Lonesome Shack
The Switcher

[Organic Records 2015]

File Under: boogie chillen blues

www.lonesomeshack.com

di Pie Cantoni (29/07/2016)

La provincia americana è sempre stata prodiga di musica, movimenti, fenomeni internazionali, da Lubbock a Tupelo, da Indianola a Duluth. Seattle è una città di provincia, piovosa e grigia, ma quando si parla di musica non è seconda a nessuno. Dal protopunk dei Sonics, al maestro della Stratocaster, Jimi Hendrix, dal grunge dei Nirvana al rock venato di 70s dei Band of Horses. Anche i Lonesome Shack arrivano da Seattle, e si tratta di un trio formato da Ben Todd (originario però del New Mexico) chitarra e voce, Kristian Garrard alla batteria e Luke Bergman al basso. I primi due dischi sono stati registrati come duo mentre Bergman è entrato a far parte del combo nel 2011. The Switcher è il quinto capitolo della saga, fatta di blues primitivo, boogie, ritmi ossessivi e tribali. E' proprio questo il filo conduttore di tutto il disco, un blues duro, ipnotico a metà fra John Lee Hooker e Otis Taylor, con qualche sprazzo più godereccio alla RL Burnside e vaghi richiami ai Canned Heat e al blues africano di Otha Turner. Un disco (e un genere, verrebbe da dire) tenuto insieme dal groove, dal ritmo martellante che, quasi si trattasse proprio di musica primitiva, è elemento fondante ancor prima della melodia. Quattordici tracce in tutto, sound molto compatto, nessuno spazio a virtuosismi, altri strumenti oltre quelli suonati dai tre, nessuna postproduzione.
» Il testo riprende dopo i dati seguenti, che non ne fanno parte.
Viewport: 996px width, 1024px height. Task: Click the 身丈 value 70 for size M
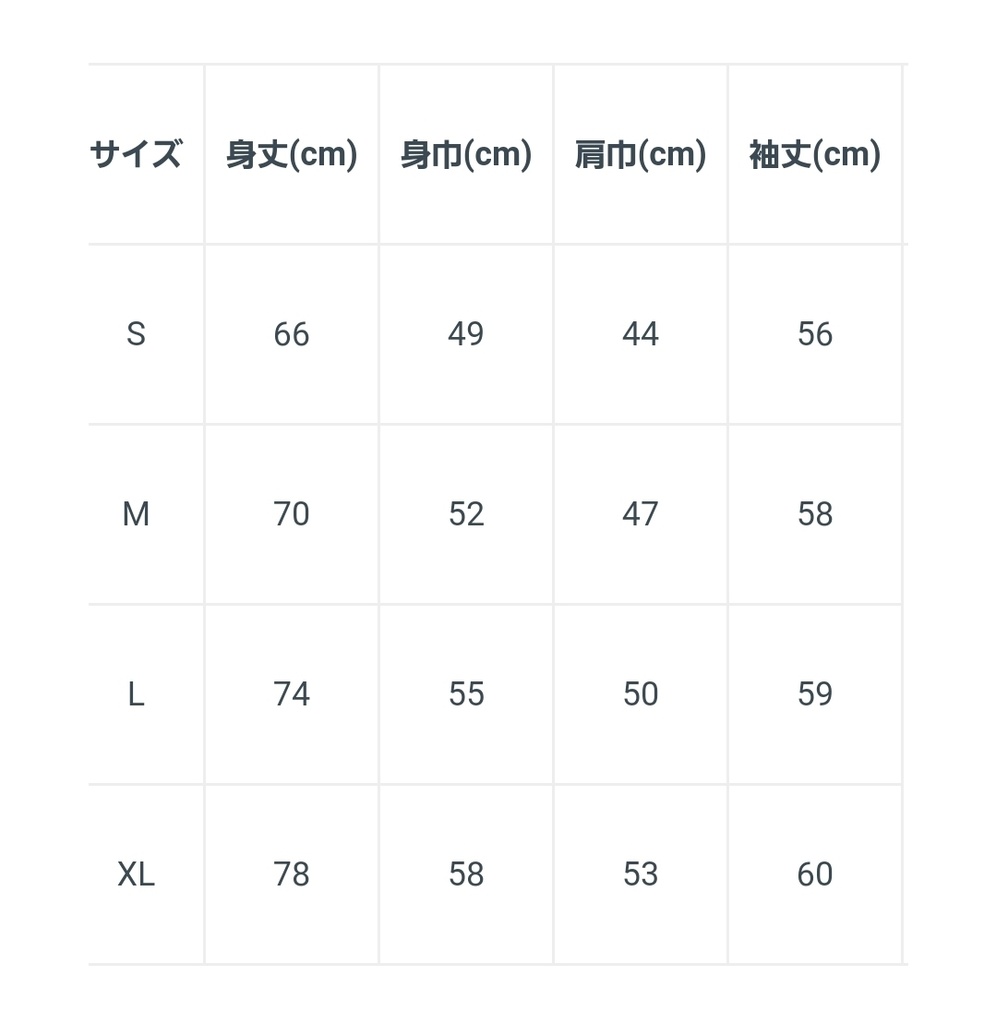(291, 514)
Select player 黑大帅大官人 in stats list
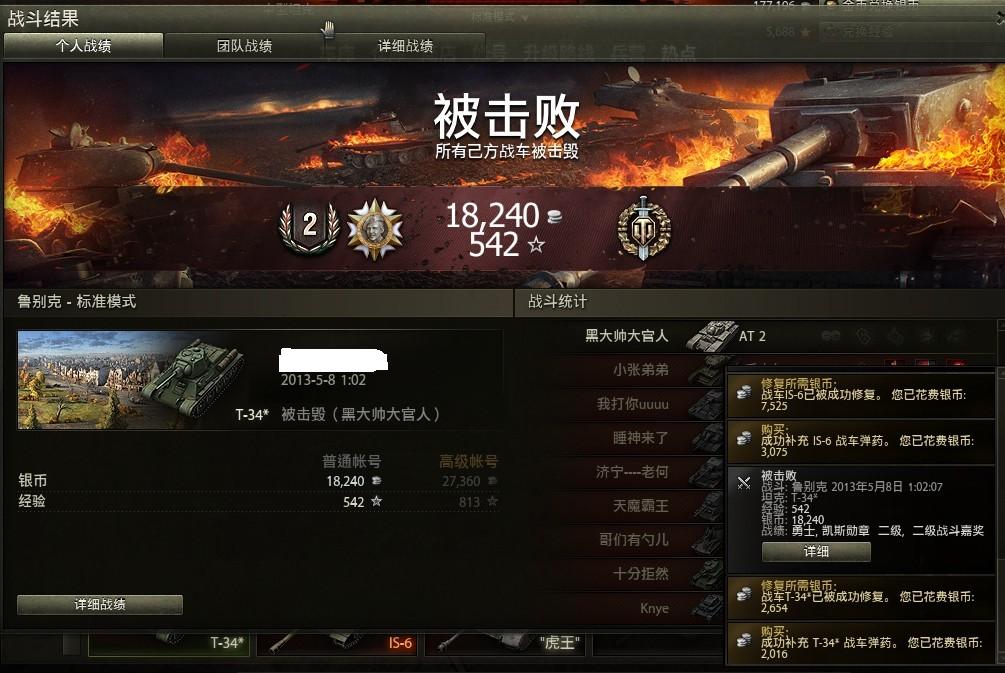1005x673 pixels. click(x=626, y=336)
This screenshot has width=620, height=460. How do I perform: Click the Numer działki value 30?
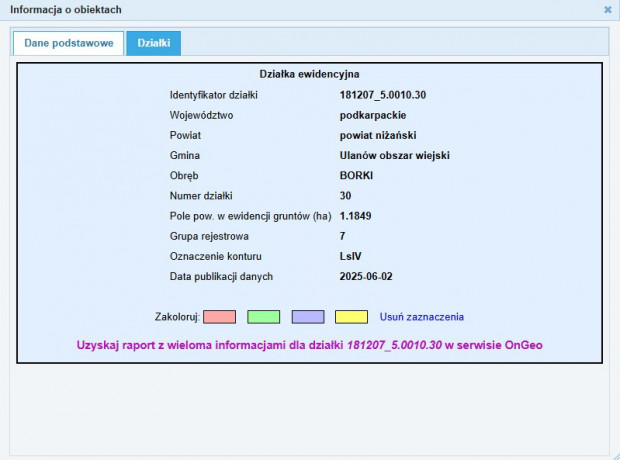pyautogui.click(x=346, y=195)
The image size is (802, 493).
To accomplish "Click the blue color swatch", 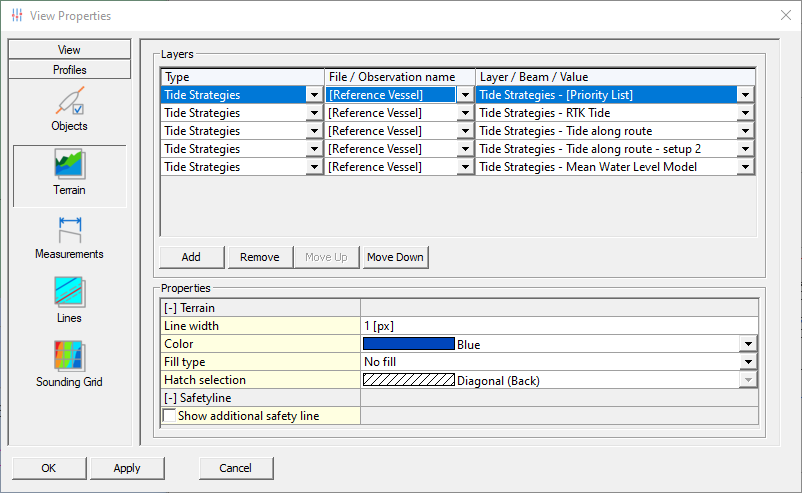I will (x=408, y=344).
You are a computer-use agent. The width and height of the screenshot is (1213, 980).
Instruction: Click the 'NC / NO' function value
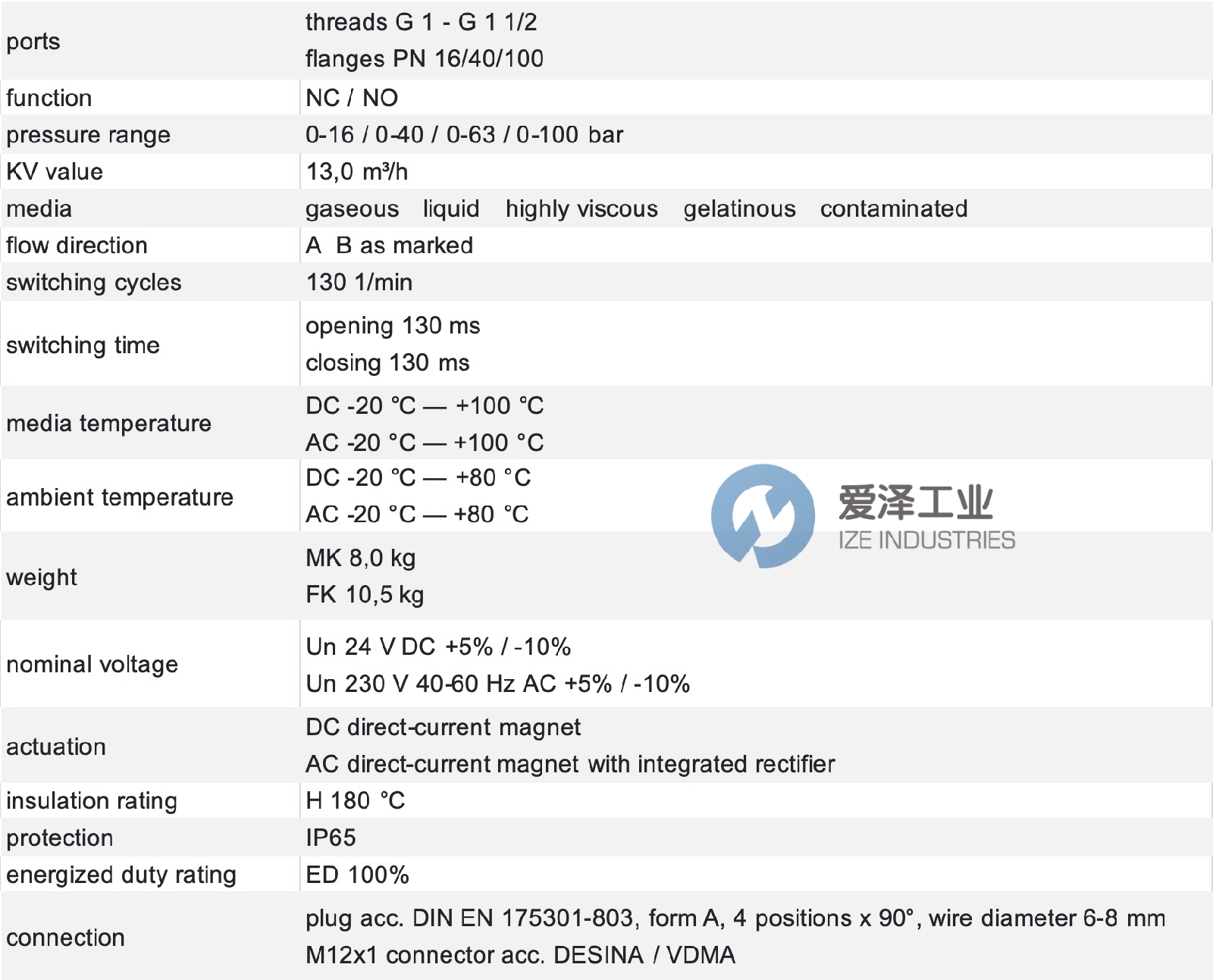click(352, 98)
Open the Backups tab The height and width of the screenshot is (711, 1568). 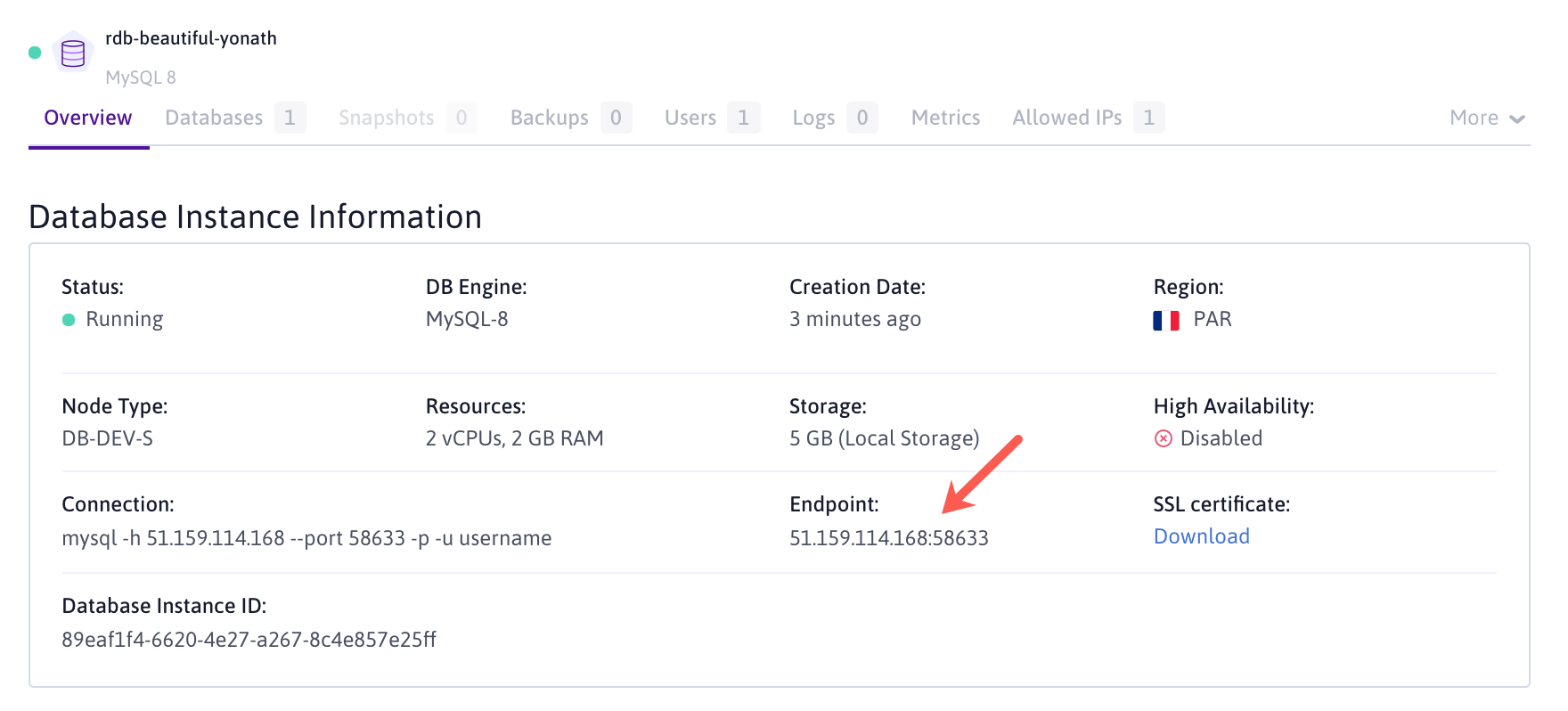(x=549, y=118)
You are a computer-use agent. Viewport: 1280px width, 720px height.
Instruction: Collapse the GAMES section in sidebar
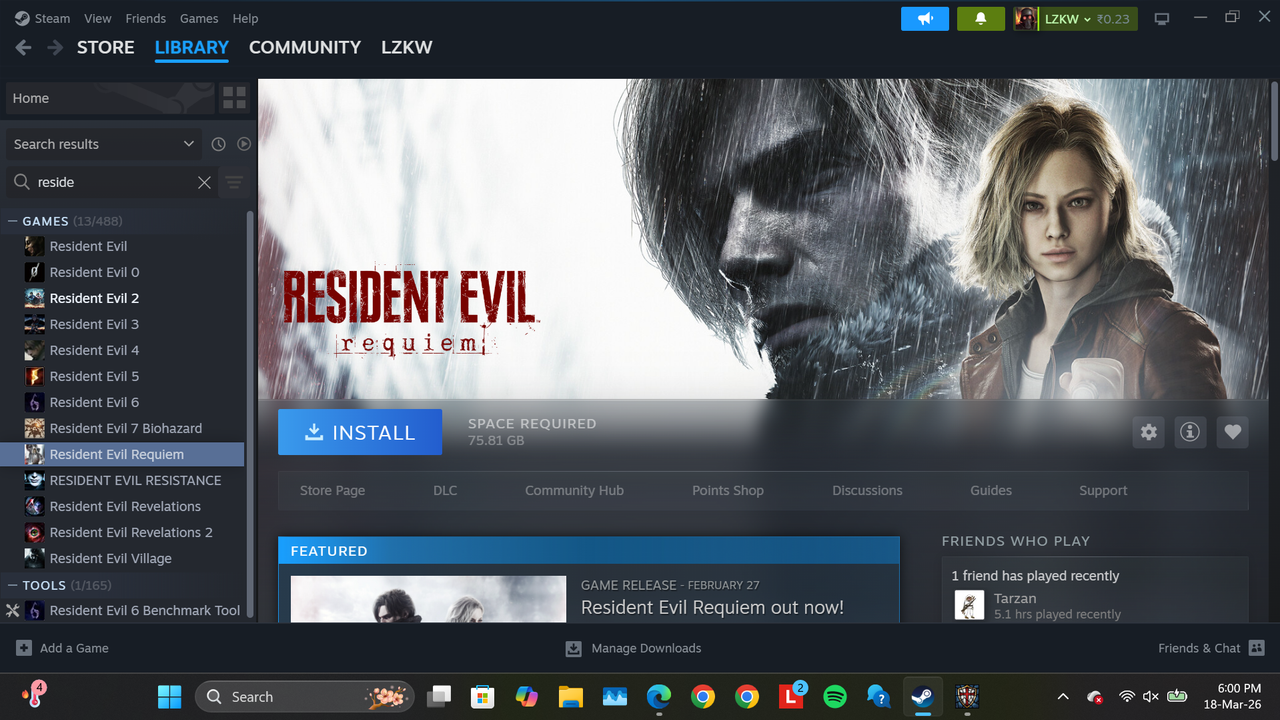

Diretto e schietto, note suonate con la grazia di una palata. Boogie paludosi come To the Floor, Chemicals, Sugar Farm o Mind Regulator (con forti richiami a Boogie Chillen) e The Switcher si intrecciano con trance nere come Diamond Man, True Vine, Mushin Dog, o si alternano a pezzi più oscuri, dall'incedere strisciante come Dirty Traveller, Stuff from a Cup, Blood, che a volte però si ripetono in modo piuttosto piatto. Unica cover e pezzo fuori dal coro è Safety zone, un rock anni '50 che da un po' di movimento al disco. L'ultimo album della band seattlesiana (se si dice così...) alla lunga può stancare, ma preso a piccole dosi ha dei bei momenti che meritano un ascolto. Canzoni da distillare come un braulio, che a piccoli sorsi va bene, ma tutto d'un fiato può risultare ostico.

 


Left Lane Cruiser
Beck in Black

[Alive/ Audioglobe 2016]

File Under: garage rock blues

alive-records.com/artist/left-lane-cruiser

di Paolo Baiotti (29/07/2016)

Beck In Black è una raccolta tratta dai primi albums della band per la Alive (in tutto sei) a partire dal 2008. Originari di Fort Wayne, Indiana, i Left Lane Cruisers sono la creatura di Freddy J IV (Joe Evans), voce e chitarra slide, affiancato da Pete Dio alla batteria che ha sostituito Brenn Beck (anche armonica e percussioni). Curiosamente i brani di questa raccolta, inizialmente pubblicata su vinile per il Record Store Day ed ora in cd con l'aggiunta di sei brani inediti, sono stati scelti dall'ex batterista, rimasto in ottimi rapporti con Freddy. La musica del duo, recentemente diventato un trio con l'inserimento di un bassista, è stata influenzata dal Mississippi Blues degli artisti della Fat Possum, un blues aspro e aggressivo contaminato dal garage rock e dal punk, con l'aggiunta di un pizzico di hard rock. Hanno punti di contatto con Black Keys, White Stripes, Seasick Steve, ma si caratterizzano per la voce aspra e rauca di Freddy, che alla lunga è troppo monocorde e rende difficile e pesante l'ascolto. Questo è un limite da non trascurare, che incide sul giudizio di un gruppo non privo di spunti interessanti. Beck In Black ha un'apertura brillante con l'inedita cover di The Pusher, il brano di Hoyt Axton celebre nella versione degli Steppenwolf del '68, inserito nella colonna sonora di Easy Rider. La lettura del duo è rallentata, cadenzata, con una slide accattivante che si contrappone all'asprezza della voce un po' indolente. Il boogie alla John Lee Hooker di Circus, l'elettroacustica ruspante G Bob e il ruvido hard rock di Bloodhound con un riuscito assolo distorto di slide mantengono alto l'interesse, ma a partire dalla monocorde Zombie, in parte riscattata da un'armonica abrasiva, inizia a manifestarsi un affaticamento dovuto alla voce sforzata e arcigna. Il rock blues di Chevrolet, la lenta Sausage, caratterizzata dai fraseggi della slide, Hip Hop ammorbidita dalle tastiere di James Leg e l'accattivante Maybe, cantata in modo più naturale, non sono da buttare, ma quando si arriva all'ultima traccia, l'inedita versione strumentale di Juice To Get Loose, si apprezza l'assenza della voce e si sente il bisogno di una pausa rigenerante.